2026-05-28 –, Auditorium
What is OP-TEE? How does it work? And why are so many features for OP-TEE disabled by default?
This talk will give an introduction to OP-TEE and than highlight the lesser known features such as asynchronous notifications, Secure Data Path or Function Tracing. It will also take a look into future, where industrial arm64 SoC are no longer limited to ARMv8.2 and with ARMv8.4 can provide virtualization of the secure world to implement the Firmware Framework for A-Profile (FFA) specification.
The talk aims to provide an introduction to OP-TEE, describe how different boot up flows work and will describe how an execution environment differs from a full operating system implementation.

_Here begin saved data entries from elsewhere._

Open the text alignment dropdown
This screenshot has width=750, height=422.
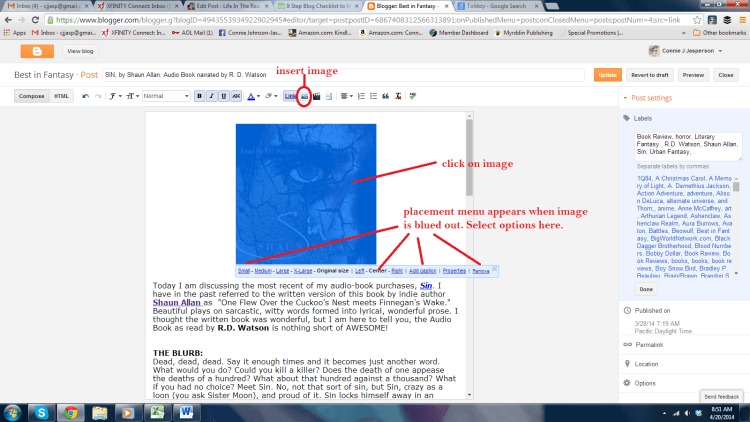click(345, 96)
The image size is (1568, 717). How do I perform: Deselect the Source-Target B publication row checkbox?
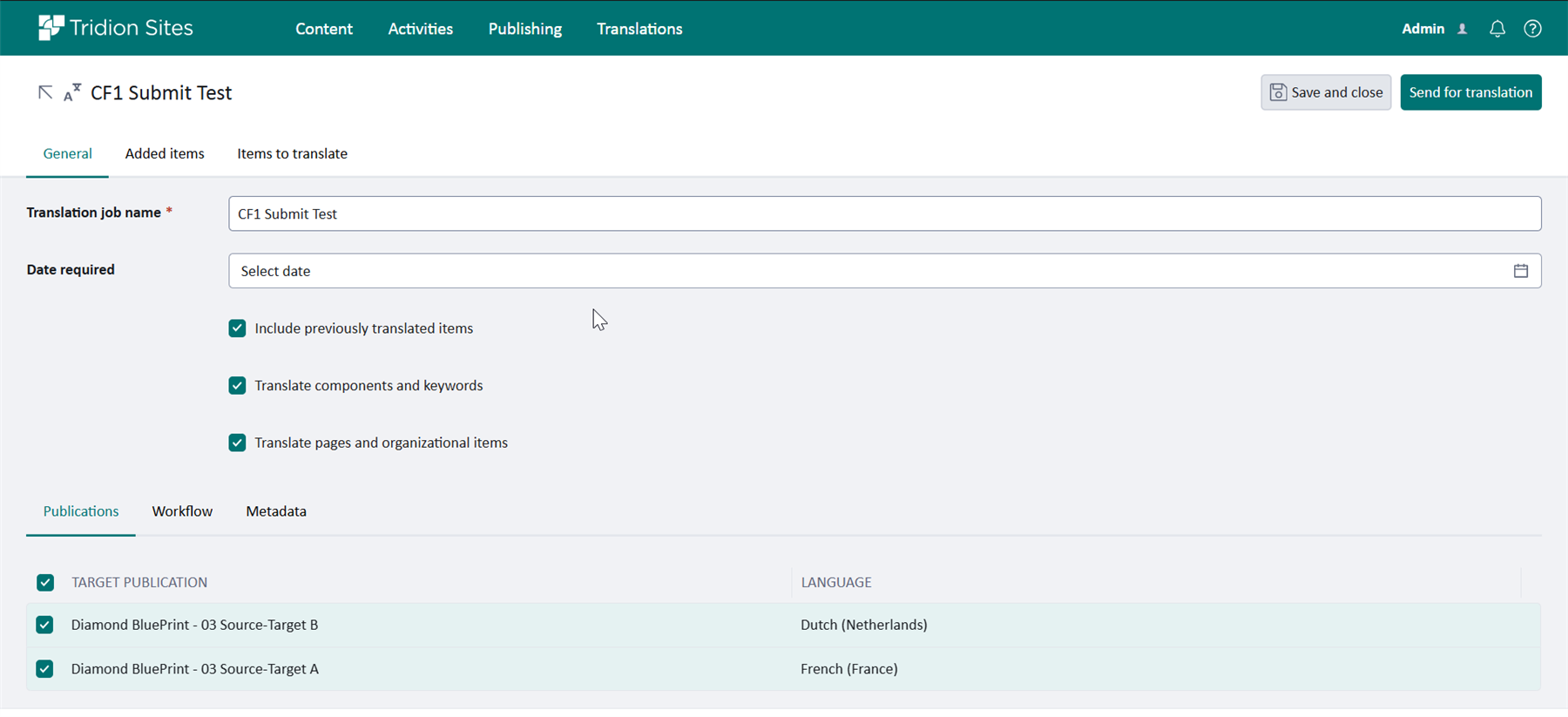pos(45,625)
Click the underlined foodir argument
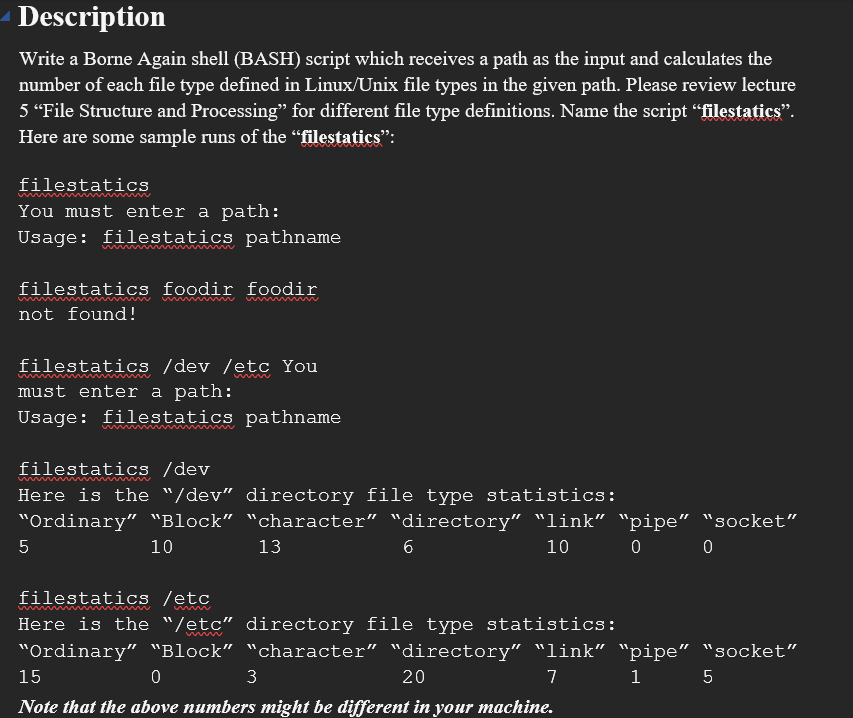 coord(197,289)
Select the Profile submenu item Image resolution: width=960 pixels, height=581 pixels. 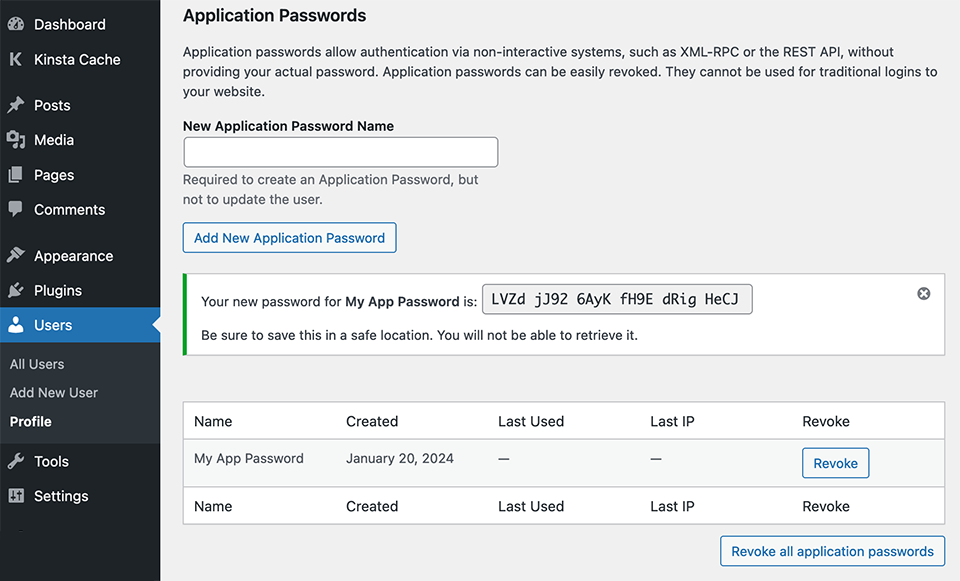(31, 422)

With this foundation we will start to look at interesting features implemented into OP-TEE, many of which are disabled by default either because most platforms don't require them or they are primarily aimed for debugging and have a performance impact. Among those features, at least the following will be covered:
- OP-TEE & Linux kernel support for synchronous and asynchronous notifications
- Secure Data Path and the OP-TEE Heap implementation for protected buffer sharing
- Function Tracing for Applications running within OP-TEE
- OP-TEE support to communicate with external secure elements via the Linux kernel
We will than take a look into the Firmware Framework for A-Profile (FFA) specification which becomes relevant with ARMv8.4 implementations and explain how OP-TEE fits into it. This will also cover other components which are affected by FFA i.e. TF-A & hafnium.
At first building the labgrid hardware access layer, Rouven nowadays works on security solutions for embedded devices.